I have the following problem,
"Suppose that $X=\ell^1$ and define the operator $T\in B(X)$ as follows:
$$Tx=\left(\frac12x_2,\frac13x_3,\frac14x_4,...\right)\,,\textit{where,}\,\,\, x=(x_1,x_2,x_3,...)$$
Find the eigenvalues of $T.$"
Here is my attempt so far:
Let $\lambda$ be an eigenvalue of $T$, then,
$$\implies\exists x\in \ell^1:Tx=\lambda x,\lambda\in\mathbb C$$ $$\implies\frac12x_2=\lambda x_1,\,\frac13x_3=\lambda x_2,\,\frac14x_4=\lambda x_3,...$$
We can write this in an equivalent manner as follows:
$$\implies \frac12x_2=\lambda x_1,\,\frac13x_3=2!\lambda^2x_1,\,\frac14x_4=3!\lambda^3x_1,\,...\,,\frac1nx_n=(n-1)!\lambda^{n-1}x_1,\,...$$
For $n\in\mathbb N/\{1\}$.
In order for the eigenvalue problem to be satisfied we require $x\ne1$, and so, if we have that $x_1=0\implies x=0$, which yields a contradiction. Thus, $x_1\neq0.$
This means that we then have,
$$x=(x_1,\lambda x_1,2!\lambda^2x_1,...)$$
We must also ensure that $x\in X=\ell^1$, so we consider,
$$x\in\ell^1\iff\sum_{k=1}^\infty|x_k|\lt \infty$$
$$\iff\sum_{k=1}^\infty|(k-1)!\lambda^{k-1}x_1|\lt \infty$$
$$\iff|x_1|\sum_{k=1}^\infty|(k-1)!\lambda^{k-1}|\lt \infty$$
And we know that $x_1\neq0$, so,
$$\iff\sum_{k=1}^\infty|(k-1)!\lambda^{k-1}|\lt \infty$$
I am unsure how to move on from here. I had thought to argue along the lines that if $(k-1)!$ grows at a rate faster than the $\lambda^{k-1}$ tends to zero, then the sum will not be finite. I think I have to try and show that $|\lambda|\lt1$, but am not sure how to get rid of the $(k-1)!$ in the above. Is the aforementioned line of thought the right way to go about this? Cheers!

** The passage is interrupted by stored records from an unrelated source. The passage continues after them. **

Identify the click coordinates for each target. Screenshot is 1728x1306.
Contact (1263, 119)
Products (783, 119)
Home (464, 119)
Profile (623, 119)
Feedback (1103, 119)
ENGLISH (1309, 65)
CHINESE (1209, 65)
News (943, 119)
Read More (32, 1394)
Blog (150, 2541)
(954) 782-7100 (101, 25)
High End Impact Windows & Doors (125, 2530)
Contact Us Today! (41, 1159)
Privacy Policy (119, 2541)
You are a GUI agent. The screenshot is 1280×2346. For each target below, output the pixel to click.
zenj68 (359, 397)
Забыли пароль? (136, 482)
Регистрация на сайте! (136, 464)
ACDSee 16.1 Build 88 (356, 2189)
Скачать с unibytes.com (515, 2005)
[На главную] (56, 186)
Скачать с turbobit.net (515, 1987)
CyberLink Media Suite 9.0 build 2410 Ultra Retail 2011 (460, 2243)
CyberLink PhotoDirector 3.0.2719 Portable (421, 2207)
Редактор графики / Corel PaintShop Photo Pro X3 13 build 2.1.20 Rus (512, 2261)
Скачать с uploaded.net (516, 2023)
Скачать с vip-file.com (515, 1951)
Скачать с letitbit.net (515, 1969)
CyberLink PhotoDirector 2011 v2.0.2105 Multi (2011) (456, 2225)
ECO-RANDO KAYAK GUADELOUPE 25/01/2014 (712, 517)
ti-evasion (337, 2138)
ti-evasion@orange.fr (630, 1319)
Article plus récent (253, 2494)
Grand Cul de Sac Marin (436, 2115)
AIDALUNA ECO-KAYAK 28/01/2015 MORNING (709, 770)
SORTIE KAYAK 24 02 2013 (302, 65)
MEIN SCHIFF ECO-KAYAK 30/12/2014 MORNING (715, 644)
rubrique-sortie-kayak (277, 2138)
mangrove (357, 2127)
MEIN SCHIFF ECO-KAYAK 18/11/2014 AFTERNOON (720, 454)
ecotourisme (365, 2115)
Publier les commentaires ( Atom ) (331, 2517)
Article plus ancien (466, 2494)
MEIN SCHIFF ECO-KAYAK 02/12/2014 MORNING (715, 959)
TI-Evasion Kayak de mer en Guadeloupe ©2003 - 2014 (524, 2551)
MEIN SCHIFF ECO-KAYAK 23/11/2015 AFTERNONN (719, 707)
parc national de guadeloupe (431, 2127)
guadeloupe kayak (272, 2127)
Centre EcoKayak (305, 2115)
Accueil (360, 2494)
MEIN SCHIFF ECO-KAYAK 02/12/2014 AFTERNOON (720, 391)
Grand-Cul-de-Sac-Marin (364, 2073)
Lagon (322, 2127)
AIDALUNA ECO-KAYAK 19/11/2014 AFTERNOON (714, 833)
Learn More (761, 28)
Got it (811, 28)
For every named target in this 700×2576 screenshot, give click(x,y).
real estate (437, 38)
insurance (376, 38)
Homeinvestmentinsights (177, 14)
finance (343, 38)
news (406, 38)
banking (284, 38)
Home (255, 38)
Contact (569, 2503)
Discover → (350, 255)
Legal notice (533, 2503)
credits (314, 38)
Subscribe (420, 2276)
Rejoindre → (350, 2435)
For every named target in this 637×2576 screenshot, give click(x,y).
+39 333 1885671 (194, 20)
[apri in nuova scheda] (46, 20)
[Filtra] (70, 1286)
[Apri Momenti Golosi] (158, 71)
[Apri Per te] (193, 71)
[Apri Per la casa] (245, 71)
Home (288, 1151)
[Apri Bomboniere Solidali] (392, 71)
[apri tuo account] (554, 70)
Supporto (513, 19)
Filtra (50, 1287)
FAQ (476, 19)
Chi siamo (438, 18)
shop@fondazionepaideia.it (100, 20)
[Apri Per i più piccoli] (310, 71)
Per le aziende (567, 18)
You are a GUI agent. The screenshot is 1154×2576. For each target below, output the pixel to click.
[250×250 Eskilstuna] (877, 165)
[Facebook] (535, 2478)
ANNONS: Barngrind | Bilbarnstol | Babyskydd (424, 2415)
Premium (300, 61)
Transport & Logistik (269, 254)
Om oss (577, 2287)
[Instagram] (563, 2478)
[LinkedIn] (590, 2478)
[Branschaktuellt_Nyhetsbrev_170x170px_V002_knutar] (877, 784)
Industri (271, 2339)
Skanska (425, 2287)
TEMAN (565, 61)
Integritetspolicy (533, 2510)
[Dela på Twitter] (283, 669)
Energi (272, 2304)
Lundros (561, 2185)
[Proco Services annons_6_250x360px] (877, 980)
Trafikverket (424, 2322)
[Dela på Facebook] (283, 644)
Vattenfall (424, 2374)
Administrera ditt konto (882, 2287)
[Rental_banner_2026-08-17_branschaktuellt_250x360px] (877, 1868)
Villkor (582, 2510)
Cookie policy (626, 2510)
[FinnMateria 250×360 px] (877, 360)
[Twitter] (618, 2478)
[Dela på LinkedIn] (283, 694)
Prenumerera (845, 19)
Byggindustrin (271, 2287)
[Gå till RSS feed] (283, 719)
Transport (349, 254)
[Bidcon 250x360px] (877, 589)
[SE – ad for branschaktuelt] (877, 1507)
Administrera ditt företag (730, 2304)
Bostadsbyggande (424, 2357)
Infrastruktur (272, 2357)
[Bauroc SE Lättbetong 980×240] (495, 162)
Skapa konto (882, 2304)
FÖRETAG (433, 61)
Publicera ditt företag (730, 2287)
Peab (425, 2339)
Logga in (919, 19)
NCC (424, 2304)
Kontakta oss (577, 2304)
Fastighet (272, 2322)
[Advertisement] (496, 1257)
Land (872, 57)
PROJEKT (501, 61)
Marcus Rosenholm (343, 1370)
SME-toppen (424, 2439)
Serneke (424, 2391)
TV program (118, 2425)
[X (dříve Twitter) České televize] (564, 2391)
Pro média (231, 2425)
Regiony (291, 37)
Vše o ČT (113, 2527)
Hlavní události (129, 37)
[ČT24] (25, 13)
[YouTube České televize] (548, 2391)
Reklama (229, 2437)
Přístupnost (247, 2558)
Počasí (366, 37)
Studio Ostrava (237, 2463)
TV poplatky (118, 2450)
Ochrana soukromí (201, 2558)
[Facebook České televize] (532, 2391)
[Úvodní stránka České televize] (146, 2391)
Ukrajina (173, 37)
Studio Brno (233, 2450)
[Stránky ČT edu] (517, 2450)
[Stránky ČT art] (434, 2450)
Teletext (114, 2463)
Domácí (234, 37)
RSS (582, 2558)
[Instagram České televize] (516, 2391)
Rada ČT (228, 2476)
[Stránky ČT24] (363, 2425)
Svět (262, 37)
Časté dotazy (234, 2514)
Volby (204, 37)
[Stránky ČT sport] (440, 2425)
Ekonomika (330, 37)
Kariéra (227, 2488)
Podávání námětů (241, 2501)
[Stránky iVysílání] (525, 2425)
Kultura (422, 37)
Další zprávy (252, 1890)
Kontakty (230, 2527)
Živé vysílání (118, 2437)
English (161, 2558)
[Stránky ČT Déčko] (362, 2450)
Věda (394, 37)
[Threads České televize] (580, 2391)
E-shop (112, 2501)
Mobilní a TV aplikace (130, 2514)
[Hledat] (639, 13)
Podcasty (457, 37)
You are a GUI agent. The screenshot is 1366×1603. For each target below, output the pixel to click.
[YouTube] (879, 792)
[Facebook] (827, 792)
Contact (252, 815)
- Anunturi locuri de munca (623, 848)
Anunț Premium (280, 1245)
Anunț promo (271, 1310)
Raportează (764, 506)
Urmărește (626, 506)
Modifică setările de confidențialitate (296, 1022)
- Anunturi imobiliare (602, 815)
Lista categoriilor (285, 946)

The operator $T$ satisfies $$ \|Tx\| \le \frac{1}{2}\|x\|, \\ \|T^2x\| \le \frac{1}{2\cdot 3}\|x\|, \\ \|T^3x\| \le \frac{1}{2\cdot 3\cdot 4}\|x\|. $$ In general $\|T^{n}\| \le 1/(n+1)!$. If $Tx=\lambda x$ and $x \ne 0$, then $$ |\lambda|^n\|x\|=\|T^nx\| \le \frac{1}{(n+1)!}\|x\| $$ If $\lambda \ne 0$, then $$ \|x\| \le \frac{|\lambda|^{-n}}{(n+1)!}\|x\|,\;\;\; n \ge 1. $$ The right side tends to $0$ as $n\rightarrow\infty$ because it is a general term of an everywhere convergent exponential series. Hence, $x=0$, which is a contradiction. Therefore, the only possible eigenvalue of $T$ is $0$. And $0$ is an eigenvalue of $T$.